During the 6-month hiatus, I spent a lot of time at the gym … and subsequently received repeated compliments from my girlfriend the day we met for the first time in kicking off our “new” relationship. She has since said sexual attraction to me isn’t the issue, but she now thinks it’s her lack of a libido.

Still, I can’t help but wonder, since she clamors over fit and handsome Hollywood stars. She is first and foremost dedicated to her mother’s well-being. My girlfriend continues to be a homebody type (as she was in our first relationship) after years of being a self-described party animal and social butterfly who had numerous relationships and felt she was promiscuous back then. I also know she has been on a medication for the past few years, an anti-depressant that is known to reduce libido in some women.
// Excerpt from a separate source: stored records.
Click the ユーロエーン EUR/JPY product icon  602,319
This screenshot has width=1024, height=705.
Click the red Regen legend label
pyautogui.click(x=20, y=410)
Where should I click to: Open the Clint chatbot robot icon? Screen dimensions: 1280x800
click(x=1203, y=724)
One thing I’ve noticed about her is she has a real difficult time putting into action the things she KNOWS she has to do and has even verbally committed to doing (e.g., exercise, cut back on alcohol, etc.). I’m sure this also applies to intimacy. She has openly expressed frustration with her libido and talks about what she ought to do… but putting it into action is another matter.
We have had honest discussions about this, and I think we both want a great sexual relationship with each other. She says she’s not up for the “hot, wanton sex.” She has described herself as a “Plain Jane” type in bed, which puzzles me because she also has expressed her willingness to dress “sexy” for me. (Last Christmas I gave her a hot-looking outfit; she says she can’t wait to wear when we go out on a romantic dinner.) So I guess bringing up things like kama sutra and tantric beds probably is not a good idea at this point, huh? I suppose with her I will have to work on getting her to crawl before I can get her to walk … and then walk before getting her to run, if you know what I mean.

So what to do next? I feel like I probably should assert more authority and make plans to take her out more often. Something that Adam Gilad mentioned in Revive Her Drive about having a “vision” for the relationship jumped out at me.
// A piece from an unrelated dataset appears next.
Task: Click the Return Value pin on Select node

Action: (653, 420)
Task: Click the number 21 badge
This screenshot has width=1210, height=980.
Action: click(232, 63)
Any feedback will be much appreciated.

– M

Hi M,

Great to hear from you again. I am making an educated guess that your girlfriend might be “holding out” her sexual desire because she wants you to marry her.
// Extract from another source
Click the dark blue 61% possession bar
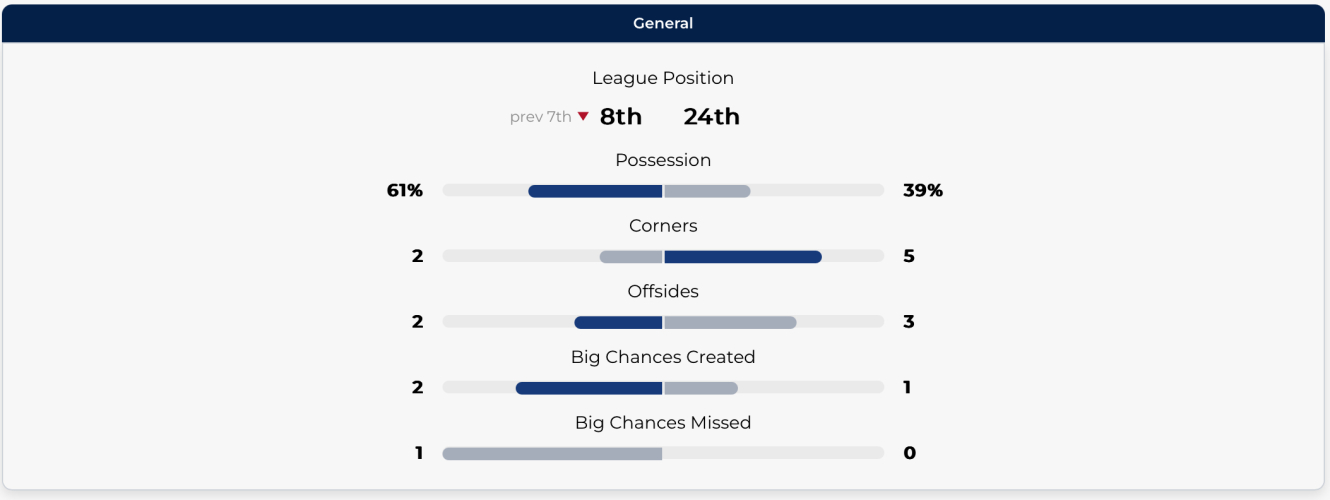 (595, 191)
According to Naomi Watt in…

her book, Vagina, “anti-depressants that use SSRIs (selective serotonin reuptake inhibitors) produce a state of satiety due to raised seratonin levels which lower motivation. de Contrecoeur found that raised serotonin anesthetizes emotion, suppresses or blocks sexual desire, and makes people sleepier and less aggressive – they even move around less.”

For many women, the shame they feel about their desire and the societal guilt they experience allows them to be “slutty” with a man they don’t want to marry, but makes them act chaste and virginal (aka “low libido”) with a guy they think they want to be the wife of. This is mostly unconscious behavior. I doubt she’s “playing you” in any way, dear. It’s just a bad mix of neuro-physiology and cultural dichotomy.

I WOULD NOT continue to date her unless you can figure out how to make her feel secure enough with her sexuality around you to really get passionate together. Otherwise, you’ll spend the rest of your days a bitter and gutted man with low self-confidence, starved for touch and affection. And she’ll continued to starve herself sexually thinking she’s doing the right thing. And both of you will miss out on a lifetime of potential pleasure and intimacy that every human deserves.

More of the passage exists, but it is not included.